Wherever "column" shows up in the records below, copy the whole line.

[Start of Attachment]

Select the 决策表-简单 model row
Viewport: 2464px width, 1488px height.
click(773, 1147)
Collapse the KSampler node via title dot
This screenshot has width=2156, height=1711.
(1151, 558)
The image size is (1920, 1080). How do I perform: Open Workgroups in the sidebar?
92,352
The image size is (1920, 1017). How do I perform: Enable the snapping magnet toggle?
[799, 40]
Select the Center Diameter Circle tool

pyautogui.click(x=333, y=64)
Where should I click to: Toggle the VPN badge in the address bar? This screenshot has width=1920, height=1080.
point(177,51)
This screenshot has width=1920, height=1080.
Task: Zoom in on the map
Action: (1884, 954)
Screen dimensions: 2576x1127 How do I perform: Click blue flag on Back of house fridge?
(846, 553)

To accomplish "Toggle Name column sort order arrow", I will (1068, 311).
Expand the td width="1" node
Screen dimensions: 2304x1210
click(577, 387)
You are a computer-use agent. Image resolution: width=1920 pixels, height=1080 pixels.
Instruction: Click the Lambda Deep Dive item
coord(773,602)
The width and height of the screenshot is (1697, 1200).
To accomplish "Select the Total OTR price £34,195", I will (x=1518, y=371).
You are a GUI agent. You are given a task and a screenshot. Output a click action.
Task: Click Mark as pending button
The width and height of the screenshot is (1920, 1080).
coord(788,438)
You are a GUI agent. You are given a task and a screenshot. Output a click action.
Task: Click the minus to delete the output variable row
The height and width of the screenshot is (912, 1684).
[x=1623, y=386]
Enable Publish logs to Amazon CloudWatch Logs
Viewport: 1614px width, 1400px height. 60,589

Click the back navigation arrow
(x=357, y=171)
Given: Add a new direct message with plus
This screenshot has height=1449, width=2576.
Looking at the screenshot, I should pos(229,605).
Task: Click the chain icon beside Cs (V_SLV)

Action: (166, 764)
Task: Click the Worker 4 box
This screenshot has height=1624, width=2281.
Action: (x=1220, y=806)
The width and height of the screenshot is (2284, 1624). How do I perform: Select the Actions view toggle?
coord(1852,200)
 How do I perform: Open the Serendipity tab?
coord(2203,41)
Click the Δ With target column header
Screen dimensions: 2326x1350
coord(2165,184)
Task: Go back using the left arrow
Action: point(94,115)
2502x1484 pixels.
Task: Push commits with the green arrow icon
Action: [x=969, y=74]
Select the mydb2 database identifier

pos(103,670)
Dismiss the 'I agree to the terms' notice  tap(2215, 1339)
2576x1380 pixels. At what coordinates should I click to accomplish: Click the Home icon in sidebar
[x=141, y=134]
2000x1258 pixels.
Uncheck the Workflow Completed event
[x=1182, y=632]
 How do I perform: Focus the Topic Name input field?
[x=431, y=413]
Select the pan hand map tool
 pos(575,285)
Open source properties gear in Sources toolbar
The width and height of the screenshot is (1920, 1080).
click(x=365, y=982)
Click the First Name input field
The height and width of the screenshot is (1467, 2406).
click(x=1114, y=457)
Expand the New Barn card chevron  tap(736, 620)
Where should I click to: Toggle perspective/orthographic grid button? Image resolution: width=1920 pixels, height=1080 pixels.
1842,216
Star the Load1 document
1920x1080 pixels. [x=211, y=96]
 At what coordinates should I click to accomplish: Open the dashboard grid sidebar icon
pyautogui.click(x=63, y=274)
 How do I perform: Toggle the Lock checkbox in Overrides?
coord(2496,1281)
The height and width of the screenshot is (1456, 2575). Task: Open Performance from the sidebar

[End of Attachment]

▸ **Problem solution**:
To accomplish "Toggle Name column sort order arrow", I will (1068, 311).
Click the Δ With target column header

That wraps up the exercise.